|Fall 2012||November 28, 2012|
DC-area Information Retrieval Experts (DIRE)
Fall 2012 Meeting
Time and Place
Wednesday, November 28, 2012
10:00am to 3:30pm
Graduate Center, Columbia Campus
8890 McGaw Road
Columbia, MD 21045
Location and hours
- 10:00: opening, coffee & donuts, meet and greet
- 10:15 - 10:45: James Mayfield, Johns Hopkins
Cold Start Knowledge Base Construction
In the past 3 years, the NIST Text Analysis Conference Knowledge Base
Population (TAC-KBP) track has conducted tests of components (i.e.,
entity linking and slot filling) that are required to automatically
build knowledge bases from unstructured text. This year a new task
was proposed that directly assesses the fidelty of automatically
induced KBs. The task is called Cold Start Knowledge Base
Population (cold start implies building a KB from scratch).

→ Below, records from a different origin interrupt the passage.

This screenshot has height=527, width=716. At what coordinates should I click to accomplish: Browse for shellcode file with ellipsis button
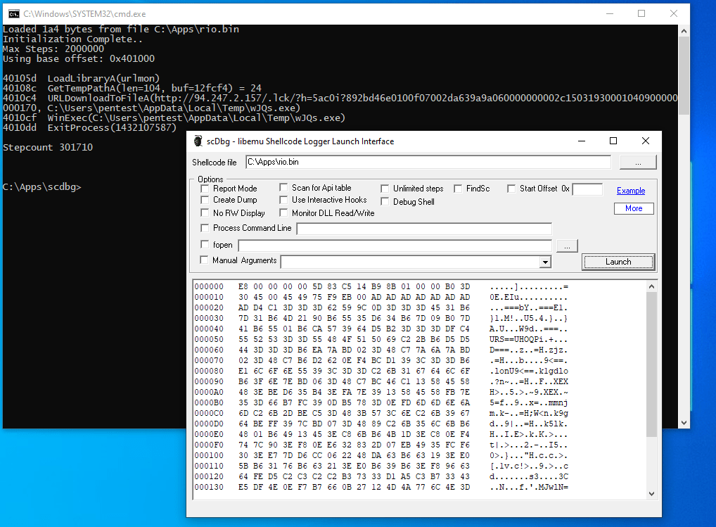pyautogui.click(x=637, y=163)
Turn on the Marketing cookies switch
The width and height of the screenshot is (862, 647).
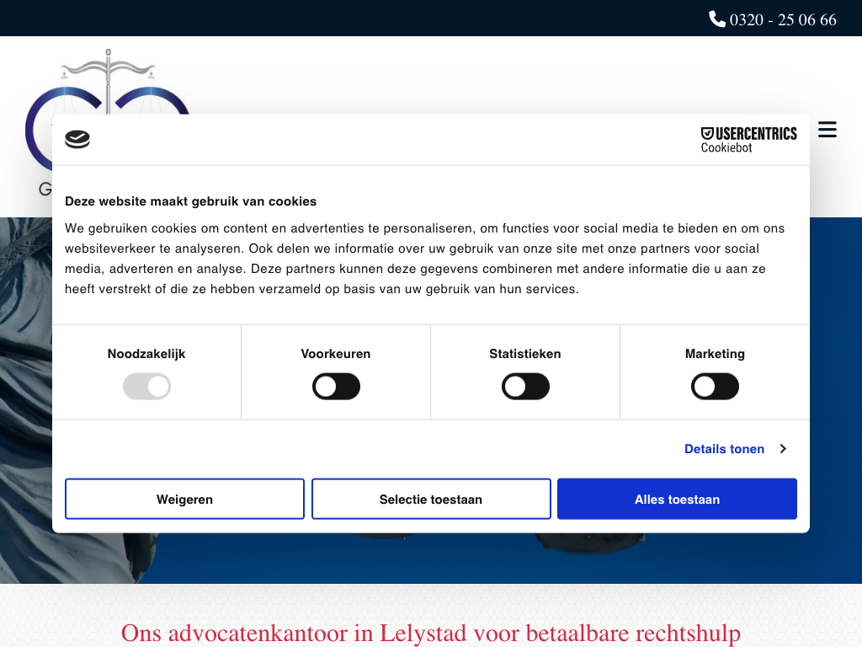click(x=715, y=388)
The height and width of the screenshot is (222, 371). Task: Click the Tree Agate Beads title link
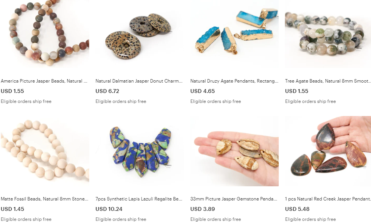(328, 81)
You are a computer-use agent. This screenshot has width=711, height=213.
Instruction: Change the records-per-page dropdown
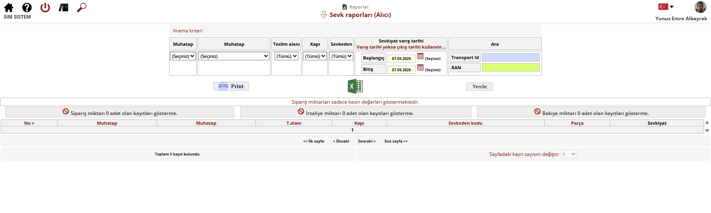(x=569, y=154)
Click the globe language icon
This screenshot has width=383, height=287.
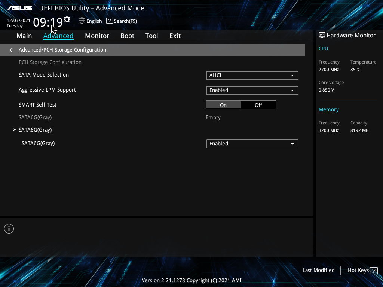point(82,21)

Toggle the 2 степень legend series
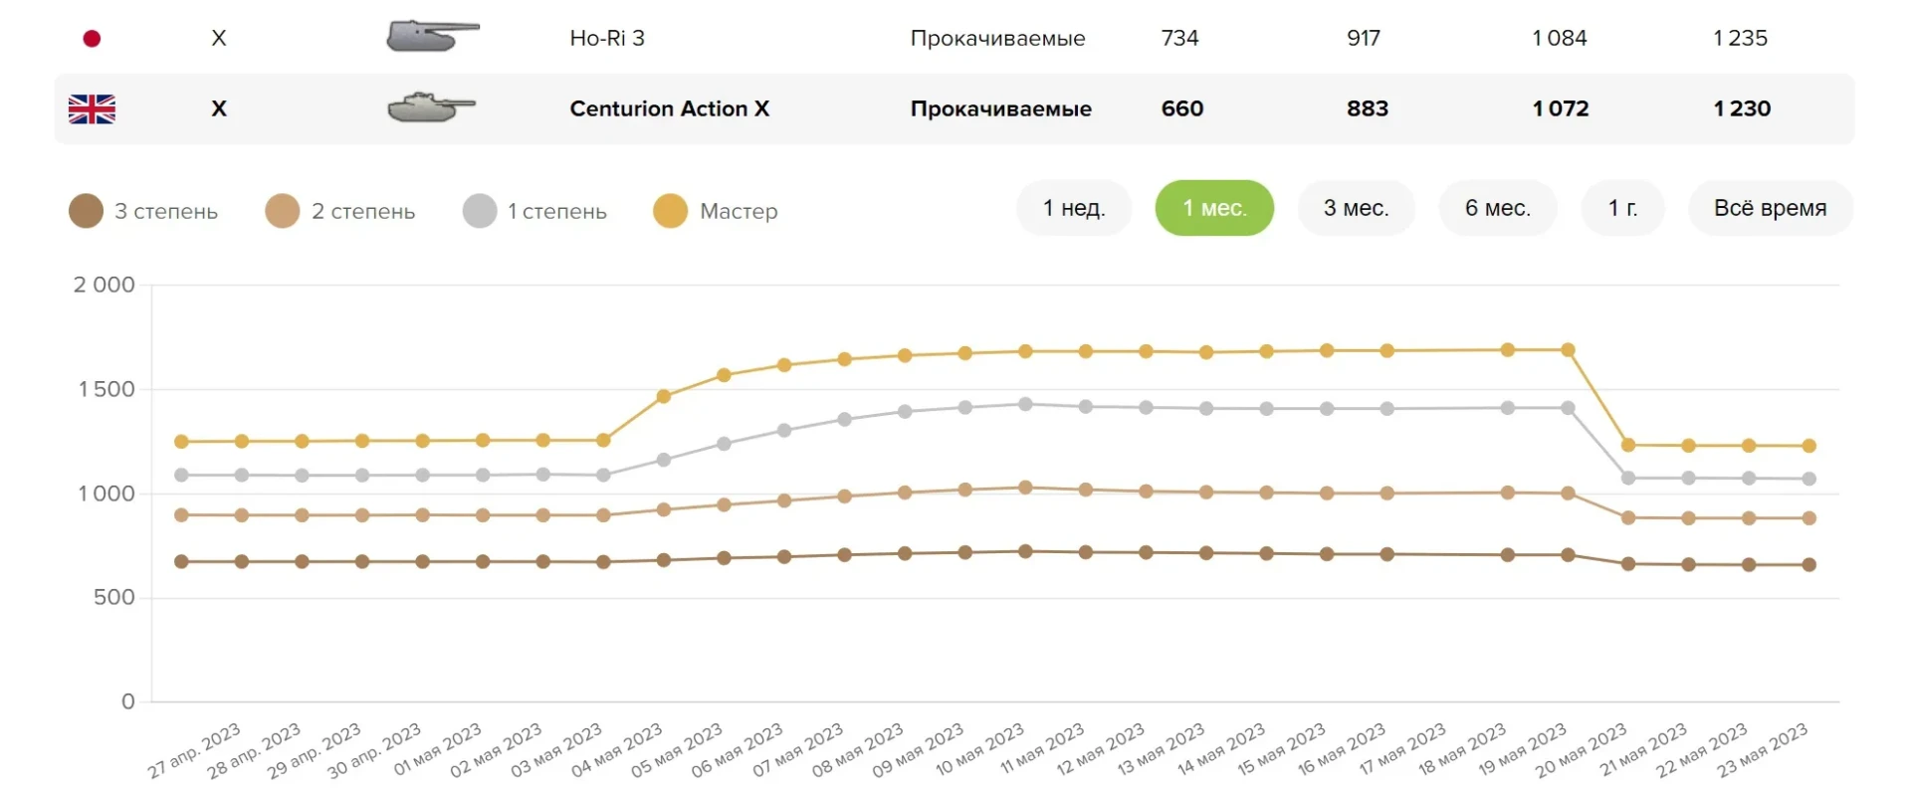[x=283, y=211]
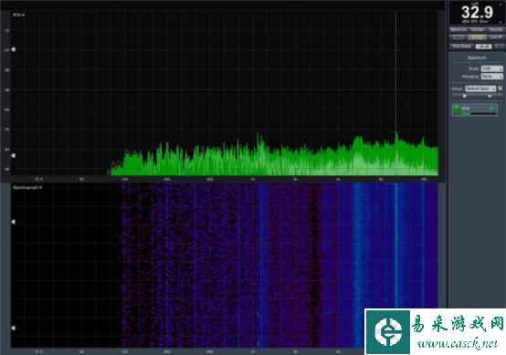Click the upper range arrow on the spectrograph

pyautogui.click(x=13, y=222)
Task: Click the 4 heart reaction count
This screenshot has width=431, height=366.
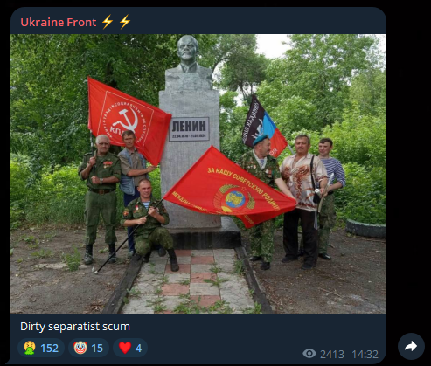Action: coord(138,349)
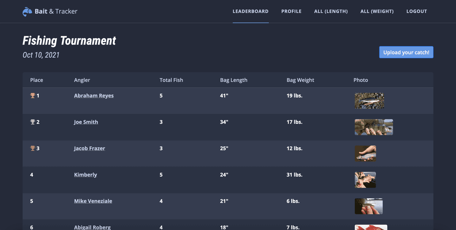Open Joe Smith's angler profile
Viewport: 456px width, 230px height.
[x=86, y=122]
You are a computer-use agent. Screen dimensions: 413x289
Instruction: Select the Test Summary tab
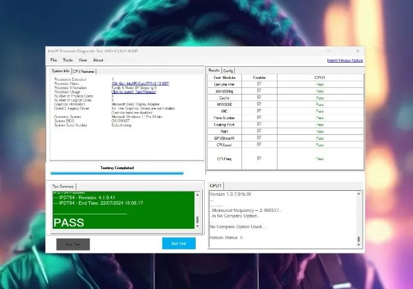coord(63,186)
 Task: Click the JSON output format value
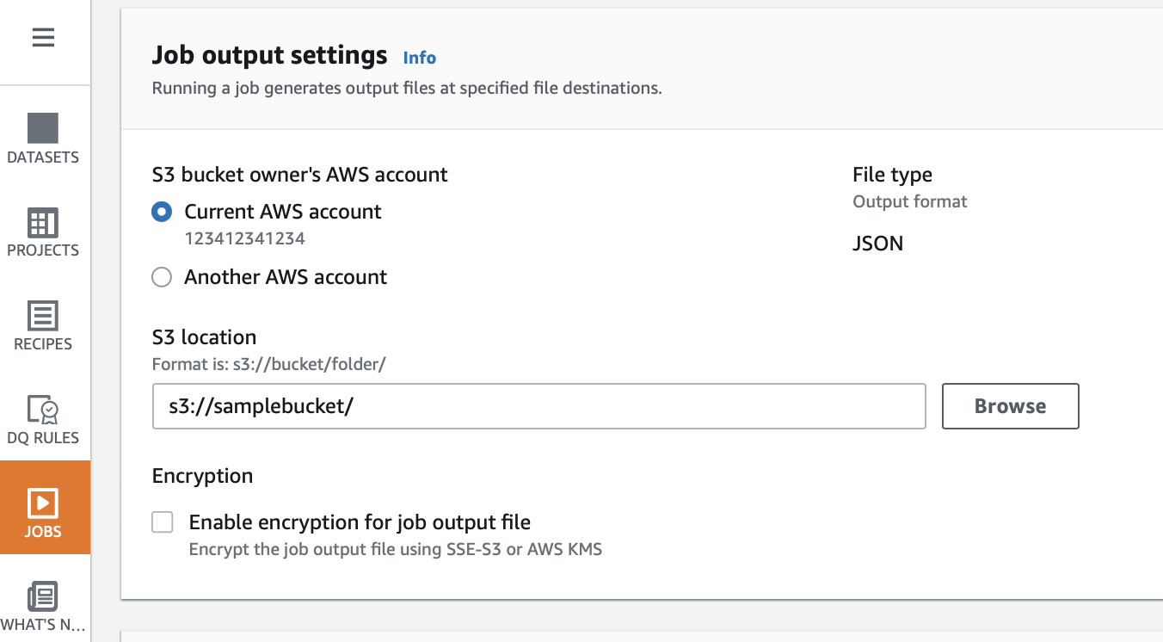pos(877,244)
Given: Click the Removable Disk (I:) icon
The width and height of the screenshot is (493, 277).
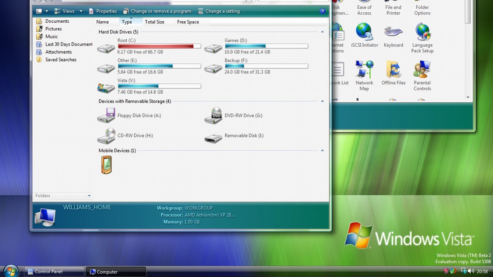Looking at the screenshot, I should pos(213,138).
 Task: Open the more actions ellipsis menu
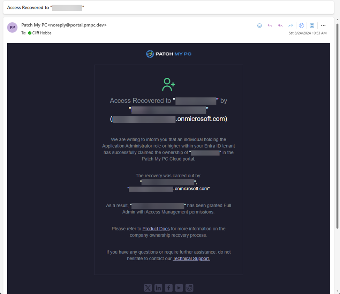point(323,25)
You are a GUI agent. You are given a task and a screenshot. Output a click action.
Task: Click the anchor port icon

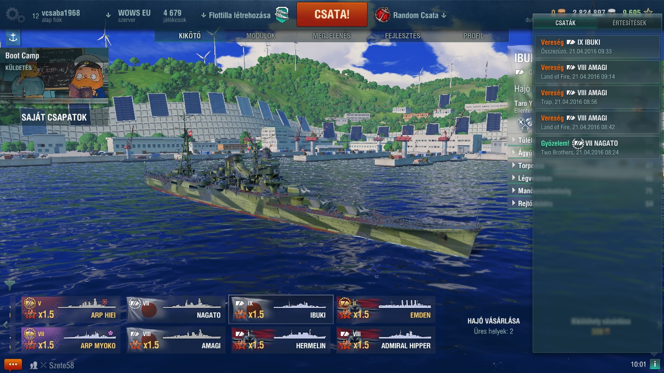tap(13, 38)
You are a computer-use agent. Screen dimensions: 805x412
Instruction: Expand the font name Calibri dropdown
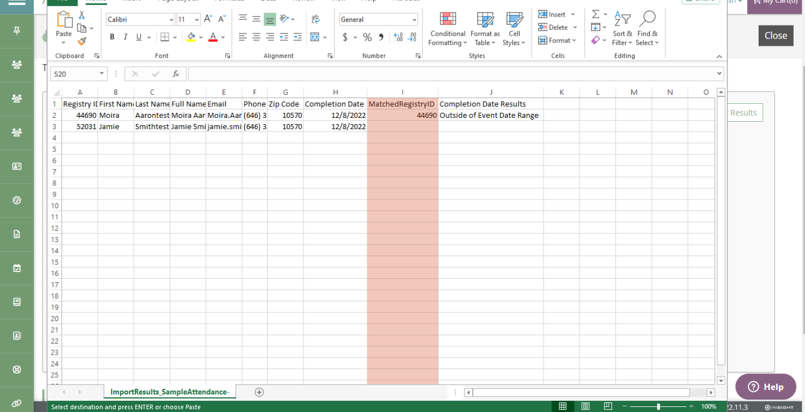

In this talk we describe the task, explain how it is feasible to
evaluate KBs generated from different teams, and present a novel
evaluation paradigm. We also describe the submission from the JHU
HLTCOE. If pressed, we might consider giving a *live demo* using a KB
constructed from 26,000 articles from the Washington Post.
The KELVIN system learned 194k assertions, including that Warren
Buffett has a son, Howard, is 79 years old, and, resides in Nebraska,
as well as identifying seven companies which he owns stock in. The
system also learns which high school Barbara Mikulski attended, that
Freeman Hrabowski is an employee of UMBC, and that the Applied Physics
Laboratory is a subsidiary of the Johns Hopkins University.
The system isn't perfect, it thinks Jill Biden is married to Jill
Biden and that "MacBook Air" is a subsidiary of Apple.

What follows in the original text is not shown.